(Given data begins)

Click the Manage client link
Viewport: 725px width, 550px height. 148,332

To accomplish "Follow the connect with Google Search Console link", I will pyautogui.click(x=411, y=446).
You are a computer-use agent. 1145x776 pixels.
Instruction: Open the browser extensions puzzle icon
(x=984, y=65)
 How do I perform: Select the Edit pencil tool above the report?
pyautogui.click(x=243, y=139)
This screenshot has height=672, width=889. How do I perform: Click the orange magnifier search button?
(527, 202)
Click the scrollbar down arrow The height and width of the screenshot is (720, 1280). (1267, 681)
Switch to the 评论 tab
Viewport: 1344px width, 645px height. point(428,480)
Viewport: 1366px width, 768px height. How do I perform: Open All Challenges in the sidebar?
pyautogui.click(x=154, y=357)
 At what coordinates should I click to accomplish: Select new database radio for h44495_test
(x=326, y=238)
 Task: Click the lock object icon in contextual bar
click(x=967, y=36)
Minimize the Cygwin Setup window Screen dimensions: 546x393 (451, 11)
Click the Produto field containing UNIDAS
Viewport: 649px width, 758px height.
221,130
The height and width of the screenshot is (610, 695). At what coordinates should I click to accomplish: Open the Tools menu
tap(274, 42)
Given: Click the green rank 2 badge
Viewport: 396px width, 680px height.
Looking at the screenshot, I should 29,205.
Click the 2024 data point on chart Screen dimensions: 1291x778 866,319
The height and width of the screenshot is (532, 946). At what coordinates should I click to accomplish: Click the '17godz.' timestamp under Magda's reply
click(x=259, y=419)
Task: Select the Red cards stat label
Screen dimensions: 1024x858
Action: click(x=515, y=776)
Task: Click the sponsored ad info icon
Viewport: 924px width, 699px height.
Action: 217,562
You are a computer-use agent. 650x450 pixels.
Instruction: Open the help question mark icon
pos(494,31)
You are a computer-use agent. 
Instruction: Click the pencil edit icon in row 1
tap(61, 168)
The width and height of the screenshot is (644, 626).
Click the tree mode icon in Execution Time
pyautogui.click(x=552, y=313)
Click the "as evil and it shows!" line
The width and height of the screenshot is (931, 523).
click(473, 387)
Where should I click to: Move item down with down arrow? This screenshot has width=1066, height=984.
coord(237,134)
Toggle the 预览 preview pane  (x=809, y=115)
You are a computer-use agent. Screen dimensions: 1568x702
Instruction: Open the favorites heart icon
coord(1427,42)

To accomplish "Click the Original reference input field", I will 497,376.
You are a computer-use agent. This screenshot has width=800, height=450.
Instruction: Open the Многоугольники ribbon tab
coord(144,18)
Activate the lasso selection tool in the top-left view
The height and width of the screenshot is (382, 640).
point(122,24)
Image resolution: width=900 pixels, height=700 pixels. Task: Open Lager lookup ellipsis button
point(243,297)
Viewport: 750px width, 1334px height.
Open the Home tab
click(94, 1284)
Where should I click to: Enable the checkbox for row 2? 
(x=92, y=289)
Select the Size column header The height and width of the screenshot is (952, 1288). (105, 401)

(Given data ends)

◆ **Aim of the task**
Reproduce every record exactly, line by line.

◆ **Solution for this task**
Click the Manage client link
Viewport: 725px width, 550px height. 148,332

To accomplish "Follow the connect with Google Search Console link", I will pyautogui.click(x=411, y=446).
You are a computer-use agent. 1145x776 pixels.
Instruction: Open the browser extensions puzzle icon
(x=984, y=65)
 How do I perform: Select the Edit pencil tool above the report?
pyautogui.click(x=243, y=139)
This screenshot has height=672, width=889. How do I perform: Click the orange magnifier search button?
(527, 202)
Click the scrollbar down arrow The height and width of the screenshot is (720, 1280). (1267, 681)
Switch to the 评论 tab
Viewport: 1344px width, 645px height. point(428,480)
Viewport: 1366px width, 768px height. How do I perform: Open All Challenges in the sidebar?
pyautogui.click(x=154, y=357)
 At what coordinates should I click to accomplish: Select new database radio for h44495_test
(x=326, y=238)
 Task: Click the lock object icon in contextual bar
click(x=967, y=36)
Minimize the Cygwin Setup window Screen dimensions: 546x393 (451, 11)
Click the Produto field containing UNIDAS
Viewport: 649px width, 758px height.
221,130
The height and width of the screenshot is (610, 695). At what coordinates should I click to accomplish: Open the Tools menu
tap(274, 42)
Given: Click the green rank 2 badge
Viewport: 396px width, 680px height.
Looking at the screenshot, I should 29,205.
Click the 2024 data point on chart Screen dimensions: 1291x778 866,319
The height and width of the screenshot is (532, 946). At what coordinates should I click to accomplish: Click the '17godz.' timestamp under Magda's reply
click(x=259, y=419)
Task: Select the Red cards stat label
Screen dimensions: 1024x858
Action: click(x=515, y=776)
Task: Click the sponsored ad info icon
Viewport: 924px width, 699px height.
Action: 217,562
You are a computer-use agent. 650x450 pixels.
Instruction: Open the help question mark icon
pos(494,31)
You are a computer-use agent. 
Instruction: Click the pencil edit icon in row 1
tap(61, 168)
The width and height of the screenshot is (644, 626).
Click the tree mode icon in Execution Time
pyautogui.click(x=552, y=313)
Click the "as evil and it shows!" line
The width and height of the screenshot is (931, 523).
click(473, 387)
Where should I click to: Move item down with down arrow? This screenshot has width=1066, height=984.
coord(237,134)
Toggle the 预览 preview pane  (x=809, y=115)
You are a computer-use agent. Screen dimensions: 1568x702
Instruction: Open the favorites heart icon
coord(1427,42)

To accomplish "Click the Original reference input field", I will 497,376.
You are a computer-use agent. This screenshot has width=800, height=450.
Instruction: Open the Многоугольники ribbon tab
coord(144,18)
Activate the lasso selection tool in the top-left view
The height and width of the screenshot is (382, 640).
point(122,24)
Image resolution: width=900 pixels, height=700 pixels. Task: Open Lager lookup ellipsis button
point(243,297)
Viewport: 750px width, 1334px height.
Open the Home tab
click(94, 1284)
Where should I click to: Enable the checkbox for row 2? 
(x=92, y=289)
Select the Size column header The height and width of the screenshot is (952, 1288). (105, 401)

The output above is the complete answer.